Bernstein’s Symphonic Dances would have been a challenge for any orchestra. There were moments where everything was happening at once – the ecclesiastical acoustic clouded the sound then. Gibbons in his intro played up the gangland crash and fizz but played down the romance. Certainly, the dances favoured the clash of arms and the rejection of conventionality. Yet for me the enchantment came in the three poetic sections with violins led by Emily Groom. The violin tone was creamily rich and delightfully heartwarming. For all the pizzazz, crash and shouts from the orchestral players (like Delius’s Eventyr but more chaotically dissolute), it is to the great credit of Bernstein and Gibbons that the work ended not with a bang but a whimper; and it was a whimper of courageous serenity.

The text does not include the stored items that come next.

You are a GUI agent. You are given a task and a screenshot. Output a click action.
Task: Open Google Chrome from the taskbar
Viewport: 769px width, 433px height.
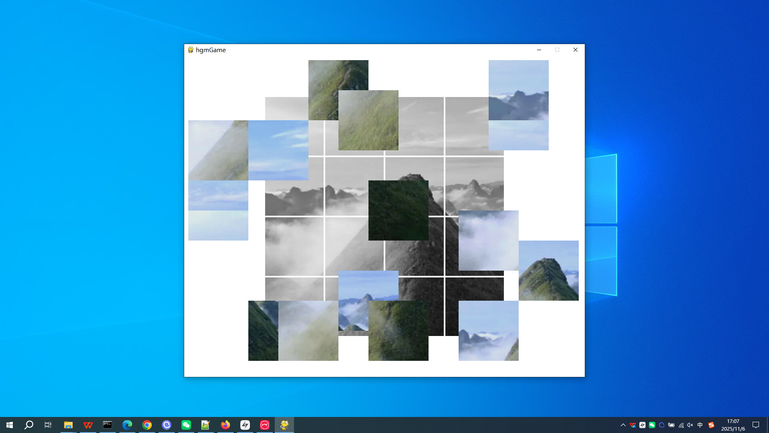147,425
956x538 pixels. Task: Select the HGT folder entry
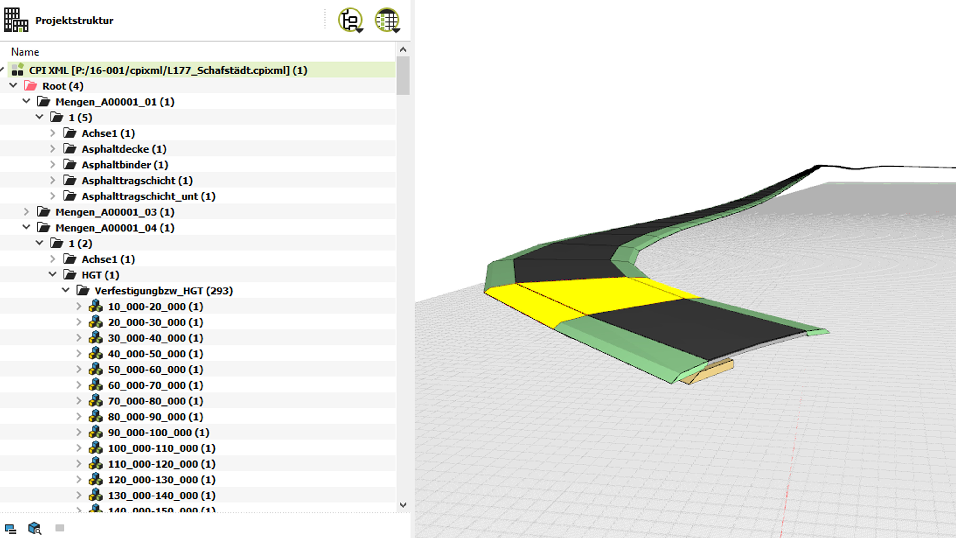[x=100, y=275]
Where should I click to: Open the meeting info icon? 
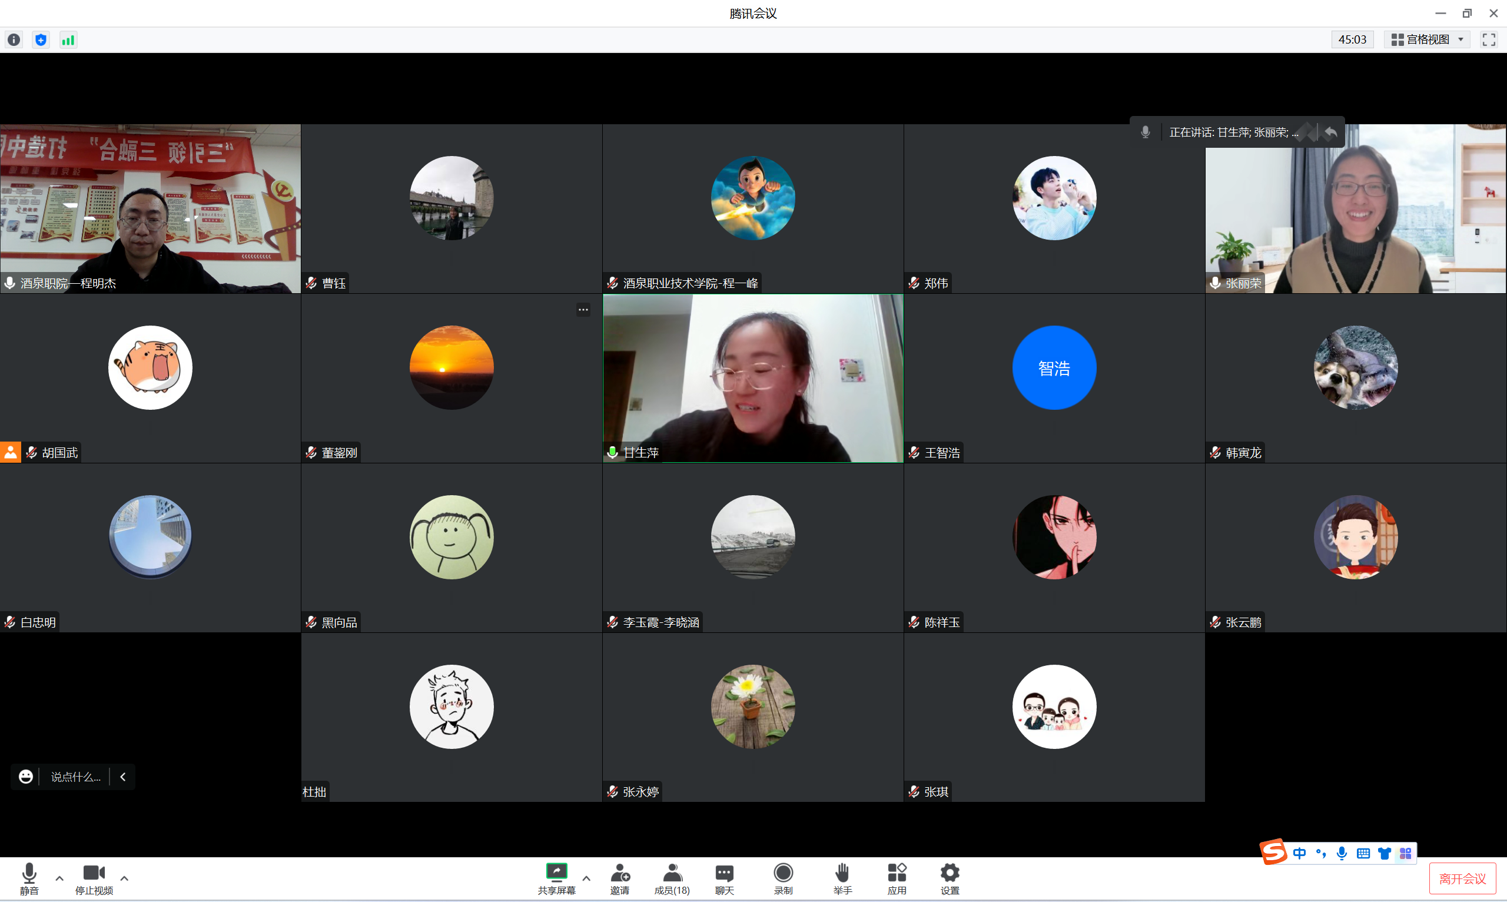[x=14, y=40]
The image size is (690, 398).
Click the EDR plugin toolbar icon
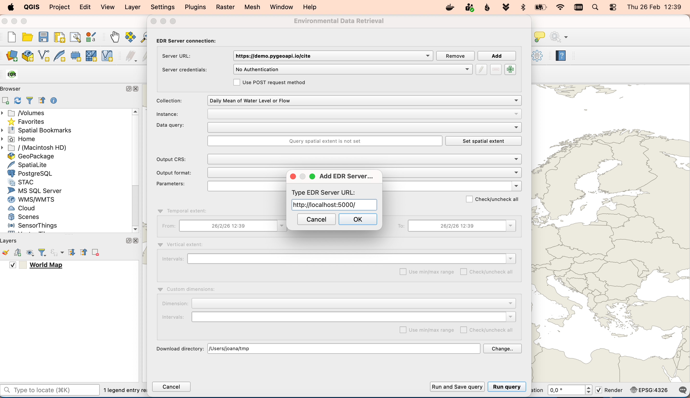tap(11, 74)
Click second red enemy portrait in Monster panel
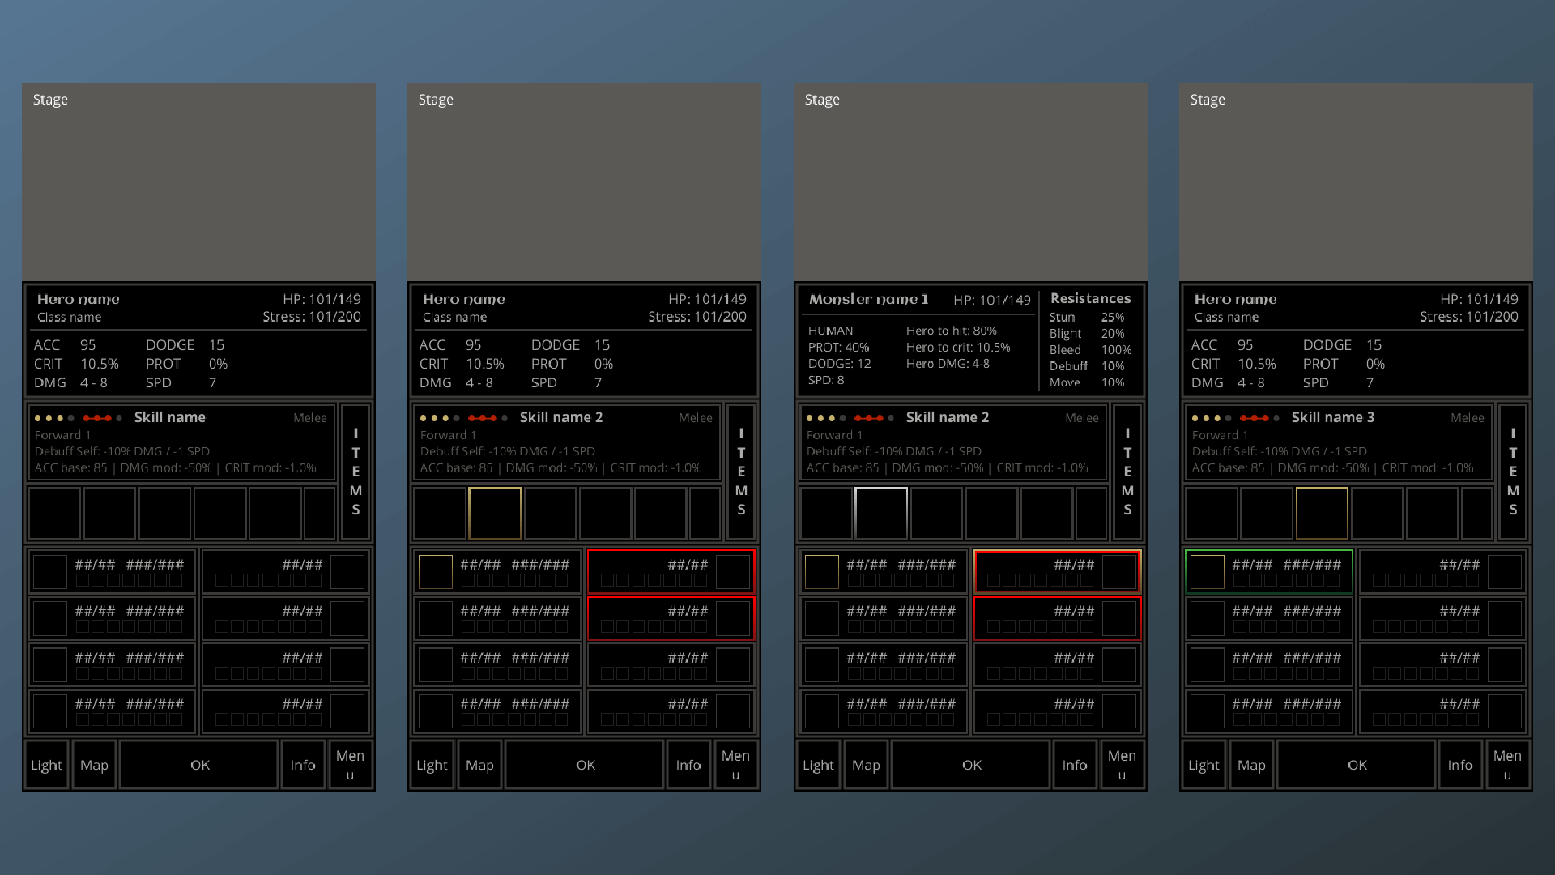Screen dimensions: 1555x875 click(1119, 619)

The violinist Joo Yeon Sir was new to me. I like Prokofiev’s Second Violin Concerto less than the First, but the soloist’s rapt confidence won me over, and left me in wonder, especially at the middle movement. I felt that the music in outer movements was less than this artist merited. Ah, that Andante assai! It was miraculously projected, and the soloist was – in sound, manner, tone and presence – every bit the haughty, but not bombastic, aristocrat. She is another Oistrakh or Kogan in terms of her memorably flawless accomplishment and full-on projection. That central movement, complete with its Bachian arioso and superb legato, made me hark back to the masterly storytelling of the First Concerto, written some two decades earlier.

After the interval came Bax’s First Symphony from 1921-1923. Like all his numbered symphonies, it has three movements. He wrote for a big and often burly orchestra. Because of the flat plain seating, I could not see everything, but there were two harps, contrabassoon, bass clarinet, a full wind and string complement, and a crowd of percussion players. Bax’s orchestration here had moved on from Spring Fire (which extraordinarily I had heard in Salford only ten days before). There was a measure of clarity in the sound, but this was a crowded acoustic experience, with ‘the clouds magically parting’ from time to time.

The first movement is a big statement gripped and shaken by conflict. I am not sure about parallels with the First World War and with the Irish rebellion. Even so, at an essential level this work feels, even today, like a statement about horror and ignorant armies clashing by night. In the manner of his String Quartet No.1 and Piano Quintet, towards the end of that first movement Bax comes away with one of his superbly enchanting melodies couched in perfectly weighted orchestration.

The pellucidly scored slow movement, which Gibbons described as film music before Hollywood, seemed to speak of strange realms; at one point it was surely influenced by Holst’s Saturn. The finale gathered itself up to march brusquely forward in a world of Russian nationalist sound alla Rimsky-Korsakov. The brass section rejoiced, as did the percussion. Celebratory but blood-thirsty corteges are the order of the day, with half an eye cast over the shoulder haunted by a reminiscence of desperation.

I hope Gibbons will let us hear more Bax symphonies (and perhaps Moeran’s Symphony in G minor). I know that he has a full score and complete set of orchestral parts for the Fourth Symphony, even though my first choices would be Symphonies Two, Five and Six.